INDIANAPOLIS (WISH) — The potential of becoming a starving artist is getting all too real for Indianapolis artists and musicians.
Many rely solely on their income from art shows or musical performances, so they may not have to option to expect one more check. Museum closures are also creating a burden, but there is some digital relief for that.
The sound of music is starting to fade. And the artists who bring us the live sound are starting to feel it.
“There are a lot of musicians like myself that are in the city throughout the area that are not working, everything is just cut off,” said Rob Dixon. He’s a musician.
He and several groups are trying to keep the music alive by launching the Indy Musicians relief fund.
“I know there are a lot of musicians that work six nights a week and they are not working any right now, so we want to get money into their hands,” said Dixon.
He said the talent is here, but unfortunately, artists don’t have anywhere to go.
“We can’t go see their shows right now; we can’t go to the club. We can’t go to the venues, but we can support them in this effort,” Dixon said.
While stages are empty, so are museum parking lots. And the people on the museum steps are just here to exercise.
But places like the Children’s Museum of Indianapolis are offering what they can online for free.
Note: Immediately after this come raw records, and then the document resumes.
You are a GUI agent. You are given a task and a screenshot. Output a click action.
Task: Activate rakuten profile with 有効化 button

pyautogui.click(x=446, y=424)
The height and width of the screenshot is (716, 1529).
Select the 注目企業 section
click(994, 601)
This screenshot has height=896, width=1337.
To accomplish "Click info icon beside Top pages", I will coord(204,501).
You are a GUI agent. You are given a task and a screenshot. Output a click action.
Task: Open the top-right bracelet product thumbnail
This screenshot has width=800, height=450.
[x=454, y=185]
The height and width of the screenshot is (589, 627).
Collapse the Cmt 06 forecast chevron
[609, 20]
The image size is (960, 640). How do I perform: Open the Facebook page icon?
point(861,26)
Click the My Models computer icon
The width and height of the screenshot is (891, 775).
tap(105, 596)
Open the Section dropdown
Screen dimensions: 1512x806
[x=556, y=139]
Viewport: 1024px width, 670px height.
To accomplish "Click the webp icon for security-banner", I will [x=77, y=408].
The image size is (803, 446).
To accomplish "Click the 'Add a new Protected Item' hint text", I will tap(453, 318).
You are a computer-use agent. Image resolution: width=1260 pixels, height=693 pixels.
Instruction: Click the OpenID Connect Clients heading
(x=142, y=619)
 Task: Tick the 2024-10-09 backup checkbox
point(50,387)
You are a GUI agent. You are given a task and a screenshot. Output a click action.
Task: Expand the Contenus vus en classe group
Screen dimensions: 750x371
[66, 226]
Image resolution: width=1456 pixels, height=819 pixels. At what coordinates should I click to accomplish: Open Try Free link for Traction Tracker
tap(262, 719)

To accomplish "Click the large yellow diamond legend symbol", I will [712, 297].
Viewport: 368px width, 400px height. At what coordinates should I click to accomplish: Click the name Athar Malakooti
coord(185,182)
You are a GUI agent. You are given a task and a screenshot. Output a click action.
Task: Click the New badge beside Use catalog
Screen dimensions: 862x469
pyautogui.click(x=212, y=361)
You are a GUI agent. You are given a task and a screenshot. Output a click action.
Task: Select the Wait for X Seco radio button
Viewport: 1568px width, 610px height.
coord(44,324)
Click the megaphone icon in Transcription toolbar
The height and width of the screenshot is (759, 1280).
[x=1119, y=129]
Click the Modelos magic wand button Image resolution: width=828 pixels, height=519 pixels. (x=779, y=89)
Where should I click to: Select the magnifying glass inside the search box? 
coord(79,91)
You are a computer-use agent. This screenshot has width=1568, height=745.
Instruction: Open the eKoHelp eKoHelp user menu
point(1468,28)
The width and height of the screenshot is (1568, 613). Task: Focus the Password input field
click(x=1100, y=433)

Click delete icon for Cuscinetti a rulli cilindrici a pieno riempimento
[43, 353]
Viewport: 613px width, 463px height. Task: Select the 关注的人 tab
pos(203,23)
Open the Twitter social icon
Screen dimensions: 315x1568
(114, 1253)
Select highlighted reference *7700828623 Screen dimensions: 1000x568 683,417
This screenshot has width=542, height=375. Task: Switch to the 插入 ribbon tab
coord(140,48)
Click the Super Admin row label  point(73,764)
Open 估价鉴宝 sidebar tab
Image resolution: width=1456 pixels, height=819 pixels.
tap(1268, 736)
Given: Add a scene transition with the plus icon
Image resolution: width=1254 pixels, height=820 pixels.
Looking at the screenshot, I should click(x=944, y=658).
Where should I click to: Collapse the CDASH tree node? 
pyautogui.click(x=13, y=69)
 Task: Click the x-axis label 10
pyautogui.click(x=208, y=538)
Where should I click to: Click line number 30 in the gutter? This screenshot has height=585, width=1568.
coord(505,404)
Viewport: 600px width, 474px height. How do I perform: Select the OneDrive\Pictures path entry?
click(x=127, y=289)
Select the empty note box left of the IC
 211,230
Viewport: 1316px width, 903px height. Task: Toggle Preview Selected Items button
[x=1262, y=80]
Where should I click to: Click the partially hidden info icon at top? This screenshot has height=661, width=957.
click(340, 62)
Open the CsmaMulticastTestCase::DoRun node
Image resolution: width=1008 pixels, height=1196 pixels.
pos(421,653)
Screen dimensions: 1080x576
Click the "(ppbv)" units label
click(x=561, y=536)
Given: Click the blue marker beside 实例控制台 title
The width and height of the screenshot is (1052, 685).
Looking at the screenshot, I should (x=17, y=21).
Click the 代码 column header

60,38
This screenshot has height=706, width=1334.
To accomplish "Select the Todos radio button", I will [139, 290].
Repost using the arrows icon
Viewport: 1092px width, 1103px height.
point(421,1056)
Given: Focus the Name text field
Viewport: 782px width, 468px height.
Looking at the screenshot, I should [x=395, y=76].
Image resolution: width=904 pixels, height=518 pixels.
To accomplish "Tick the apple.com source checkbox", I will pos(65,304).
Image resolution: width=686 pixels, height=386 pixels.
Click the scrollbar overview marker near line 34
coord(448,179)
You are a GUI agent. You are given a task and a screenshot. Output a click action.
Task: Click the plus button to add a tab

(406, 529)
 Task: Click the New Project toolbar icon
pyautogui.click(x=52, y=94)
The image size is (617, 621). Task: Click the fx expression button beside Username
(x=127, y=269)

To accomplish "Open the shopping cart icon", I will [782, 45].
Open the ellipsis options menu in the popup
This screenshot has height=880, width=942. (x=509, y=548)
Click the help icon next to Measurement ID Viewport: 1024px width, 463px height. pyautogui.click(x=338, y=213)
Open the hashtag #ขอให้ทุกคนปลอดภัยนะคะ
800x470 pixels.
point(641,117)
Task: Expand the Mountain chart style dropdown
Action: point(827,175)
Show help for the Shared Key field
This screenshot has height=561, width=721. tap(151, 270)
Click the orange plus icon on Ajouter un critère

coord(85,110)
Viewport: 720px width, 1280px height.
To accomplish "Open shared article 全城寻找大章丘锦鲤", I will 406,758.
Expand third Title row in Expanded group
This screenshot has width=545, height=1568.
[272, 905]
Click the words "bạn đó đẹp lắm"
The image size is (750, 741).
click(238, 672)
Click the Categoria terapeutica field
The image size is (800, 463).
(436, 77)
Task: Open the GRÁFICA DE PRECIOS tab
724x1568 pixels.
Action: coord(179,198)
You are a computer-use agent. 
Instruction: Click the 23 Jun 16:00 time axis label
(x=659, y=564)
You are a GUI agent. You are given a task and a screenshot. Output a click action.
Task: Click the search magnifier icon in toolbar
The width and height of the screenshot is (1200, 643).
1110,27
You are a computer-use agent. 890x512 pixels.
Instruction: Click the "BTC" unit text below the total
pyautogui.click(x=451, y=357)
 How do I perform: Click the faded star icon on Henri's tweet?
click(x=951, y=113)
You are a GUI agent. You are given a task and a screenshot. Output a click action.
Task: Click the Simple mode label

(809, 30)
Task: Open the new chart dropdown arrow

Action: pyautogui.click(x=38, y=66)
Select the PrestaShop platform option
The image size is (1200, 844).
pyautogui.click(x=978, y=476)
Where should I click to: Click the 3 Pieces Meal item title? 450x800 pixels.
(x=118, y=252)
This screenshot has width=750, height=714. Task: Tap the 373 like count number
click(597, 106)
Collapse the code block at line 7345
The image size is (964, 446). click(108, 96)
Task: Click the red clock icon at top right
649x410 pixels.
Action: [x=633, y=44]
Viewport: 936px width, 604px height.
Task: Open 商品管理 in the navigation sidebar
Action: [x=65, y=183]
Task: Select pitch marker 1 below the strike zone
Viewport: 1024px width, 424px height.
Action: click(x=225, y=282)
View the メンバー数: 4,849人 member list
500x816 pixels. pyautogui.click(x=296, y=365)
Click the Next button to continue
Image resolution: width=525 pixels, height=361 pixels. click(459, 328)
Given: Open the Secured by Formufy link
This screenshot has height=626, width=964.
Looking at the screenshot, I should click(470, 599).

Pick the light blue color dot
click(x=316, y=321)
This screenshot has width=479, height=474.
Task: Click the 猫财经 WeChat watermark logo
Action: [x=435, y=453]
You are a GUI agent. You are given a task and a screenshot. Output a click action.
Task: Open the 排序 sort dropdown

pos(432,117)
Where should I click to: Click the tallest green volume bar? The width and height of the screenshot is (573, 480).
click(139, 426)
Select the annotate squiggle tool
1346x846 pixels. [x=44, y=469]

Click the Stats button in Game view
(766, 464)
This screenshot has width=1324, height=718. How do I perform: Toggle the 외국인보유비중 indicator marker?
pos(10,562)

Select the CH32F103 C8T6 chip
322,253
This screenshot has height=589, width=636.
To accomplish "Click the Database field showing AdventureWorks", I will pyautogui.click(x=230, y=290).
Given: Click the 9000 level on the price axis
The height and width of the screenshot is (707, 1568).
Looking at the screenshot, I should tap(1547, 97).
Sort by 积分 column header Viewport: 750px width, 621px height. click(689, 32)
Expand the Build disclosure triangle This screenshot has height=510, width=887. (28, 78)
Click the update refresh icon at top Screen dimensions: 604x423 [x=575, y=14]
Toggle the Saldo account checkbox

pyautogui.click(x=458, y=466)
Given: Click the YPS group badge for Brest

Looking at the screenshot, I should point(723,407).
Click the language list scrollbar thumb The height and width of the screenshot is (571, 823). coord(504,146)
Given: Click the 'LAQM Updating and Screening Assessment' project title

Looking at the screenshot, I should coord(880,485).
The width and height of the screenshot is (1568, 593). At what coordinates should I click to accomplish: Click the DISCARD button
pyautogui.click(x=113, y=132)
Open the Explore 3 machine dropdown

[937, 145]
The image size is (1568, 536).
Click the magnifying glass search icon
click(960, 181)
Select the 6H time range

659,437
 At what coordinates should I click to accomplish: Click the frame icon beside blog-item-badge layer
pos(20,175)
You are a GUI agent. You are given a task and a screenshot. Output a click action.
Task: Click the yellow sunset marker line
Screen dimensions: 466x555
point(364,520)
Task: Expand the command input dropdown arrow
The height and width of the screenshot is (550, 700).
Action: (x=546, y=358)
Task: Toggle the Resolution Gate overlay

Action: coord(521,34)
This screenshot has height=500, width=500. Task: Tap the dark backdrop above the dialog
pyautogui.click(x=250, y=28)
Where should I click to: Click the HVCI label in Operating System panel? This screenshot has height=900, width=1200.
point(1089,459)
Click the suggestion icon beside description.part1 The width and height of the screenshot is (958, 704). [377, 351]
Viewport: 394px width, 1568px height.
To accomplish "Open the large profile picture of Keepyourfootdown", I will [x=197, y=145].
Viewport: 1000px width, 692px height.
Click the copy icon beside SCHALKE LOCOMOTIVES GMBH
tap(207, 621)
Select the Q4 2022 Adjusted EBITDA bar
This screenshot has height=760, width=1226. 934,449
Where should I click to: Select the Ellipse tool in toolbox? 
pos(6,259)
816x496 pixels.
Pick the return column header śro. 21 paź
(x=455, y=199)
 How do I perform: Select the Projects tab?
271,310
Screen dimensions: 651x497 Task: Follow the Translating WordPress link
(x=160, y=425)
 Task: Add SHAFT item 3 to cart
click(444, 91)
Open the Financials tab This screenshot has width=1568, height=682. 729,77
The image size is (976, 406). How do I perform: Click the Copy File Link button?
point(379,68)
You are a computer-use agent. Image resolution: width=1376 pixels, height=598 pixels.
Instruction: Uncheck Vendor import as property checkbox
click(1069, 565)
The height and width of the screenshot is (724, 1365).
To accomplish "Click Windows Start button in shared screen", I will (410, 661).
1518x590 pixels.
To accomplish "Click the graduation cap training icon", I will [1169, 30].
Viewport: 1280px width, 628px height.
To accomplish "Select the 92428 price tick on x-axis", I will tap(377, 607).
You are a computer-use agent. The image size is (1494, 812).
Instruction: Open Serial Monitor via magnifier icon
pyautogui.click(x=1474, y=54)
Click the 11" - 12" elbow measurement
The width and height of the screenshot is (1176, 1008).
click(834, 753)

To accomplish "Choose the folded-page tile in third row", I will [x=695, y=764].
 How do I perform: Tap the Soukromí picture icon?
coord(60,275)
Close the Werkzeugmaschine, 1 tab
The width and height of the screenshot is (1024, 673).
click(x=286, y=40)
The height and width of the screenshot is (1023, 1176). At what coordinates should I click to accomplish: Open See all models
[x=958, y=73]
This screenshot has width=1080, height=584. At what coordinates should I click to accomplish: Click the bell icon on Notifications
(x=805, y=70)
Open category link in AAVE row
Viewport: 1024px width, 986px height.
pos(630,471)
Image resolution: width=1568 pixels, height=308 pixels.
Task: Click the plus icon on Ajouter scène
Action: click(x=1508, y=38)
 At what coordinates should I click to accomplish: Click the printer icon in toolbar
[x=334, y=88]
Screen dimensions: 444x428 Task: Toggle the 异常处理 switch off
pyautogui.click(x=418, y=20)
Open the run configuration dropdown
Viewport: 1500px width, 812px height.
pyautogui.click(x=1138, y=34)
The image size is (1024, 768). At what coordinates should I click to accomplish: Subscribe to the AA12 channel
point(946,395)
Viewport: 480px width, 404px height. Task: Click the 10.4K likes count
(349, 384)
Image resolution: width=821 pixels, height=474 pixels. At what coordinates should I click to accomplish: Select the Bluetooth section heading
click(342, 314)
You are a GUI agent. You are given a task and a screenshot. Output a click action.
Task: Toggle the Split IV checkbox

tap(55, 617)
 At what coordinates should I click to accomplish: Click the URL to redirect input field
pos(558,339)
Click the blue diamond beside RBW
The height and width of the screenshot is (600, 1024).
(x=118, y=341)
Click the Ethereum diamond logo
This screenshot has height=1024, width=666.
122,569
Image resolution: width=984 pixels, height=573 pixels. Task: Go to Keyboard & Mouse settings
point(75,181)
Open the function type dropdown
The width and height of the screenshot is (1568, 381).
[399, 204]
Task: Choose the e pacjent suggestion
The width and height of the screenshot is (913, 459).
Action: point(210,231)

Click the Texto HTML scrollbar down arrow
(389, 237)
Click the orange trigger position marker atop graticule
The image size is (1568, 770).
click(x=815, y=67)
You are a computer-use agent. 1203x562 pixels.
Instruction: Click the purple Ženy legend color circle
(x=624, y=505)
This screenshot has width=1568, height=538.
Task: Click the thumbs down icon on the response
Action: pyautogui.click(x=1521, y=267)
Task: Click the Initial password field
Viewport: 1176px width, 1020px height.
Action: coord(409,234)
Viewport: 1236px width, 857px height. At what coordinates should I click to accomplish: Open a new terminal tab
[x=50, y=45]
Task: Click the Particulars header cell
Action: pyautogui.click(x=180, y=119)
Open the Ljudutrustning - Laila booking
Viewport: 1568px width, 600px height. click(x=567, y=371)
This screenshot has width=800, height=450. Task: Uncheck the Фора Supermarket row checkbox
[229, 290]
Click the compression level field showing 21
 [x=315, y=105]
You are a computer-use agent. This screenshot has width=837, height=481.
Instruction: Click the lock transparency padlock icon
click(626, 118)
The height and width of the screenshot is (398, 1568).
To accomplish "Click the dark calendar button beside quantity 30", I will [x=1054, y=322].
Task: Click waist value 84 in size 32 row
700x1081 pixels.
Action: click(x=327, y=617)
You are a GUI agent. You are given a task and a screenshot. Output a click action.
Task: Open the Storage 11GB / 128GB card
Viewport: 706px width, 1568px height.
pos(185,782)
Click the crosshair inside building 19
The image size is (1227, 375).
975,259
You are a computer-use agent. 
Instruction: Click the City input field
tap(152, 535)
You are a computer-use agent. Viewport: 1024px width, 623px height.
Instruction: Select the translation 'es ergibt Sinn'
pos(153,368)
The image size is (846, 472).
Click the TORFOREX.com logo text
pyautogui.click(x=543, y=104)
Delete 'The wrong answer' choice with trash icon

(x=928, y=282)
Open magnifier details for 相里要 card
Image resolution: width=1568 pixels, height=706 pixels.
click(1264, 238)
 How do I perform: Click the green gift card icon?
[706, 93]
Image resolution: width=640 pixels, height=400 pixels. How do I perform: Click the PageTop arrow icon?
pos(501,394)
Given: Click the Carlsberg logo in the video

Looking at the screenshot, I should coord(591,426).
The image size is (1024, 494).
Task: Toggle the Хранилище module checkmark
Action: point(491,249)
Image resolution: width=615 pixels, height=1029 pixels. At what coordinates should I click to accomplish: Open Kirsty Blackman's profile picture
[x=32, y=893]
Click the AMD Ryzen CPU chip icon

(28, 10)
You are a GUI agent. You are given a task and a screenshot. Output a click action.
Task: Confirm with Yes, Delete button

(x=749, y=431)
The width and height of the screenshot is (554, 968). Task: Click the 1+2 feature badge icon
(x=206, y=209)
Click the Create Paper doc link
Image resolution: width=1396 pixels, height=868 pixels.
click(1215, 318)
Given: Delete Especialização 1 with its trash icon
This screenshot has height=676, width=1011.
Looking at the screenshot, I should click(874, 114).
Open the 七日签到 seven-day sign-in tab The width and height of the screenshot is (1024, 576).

Something like this has been in the works for a while, but the shutdown order sped up the process.
“A series called ‘Museum in Minutes,’ which takes you through each of our exhibits — no sound, just kind of walking through,” said Jenny Holland with the Children’s Museum of Indianapolis.
The efforts at the museum aren’t necessarily to keep artists paid but to keep children engaged. As one of the city’s top spots, its closure impacts more than just staff.
“In many cases parents are being asked to be educators, to be parents, to work full-time jobs,” Holland said.
The Arts Council of Indianapolis is also promoting its Indy Arts & Culture COVID-19 Emergency Relief Fund.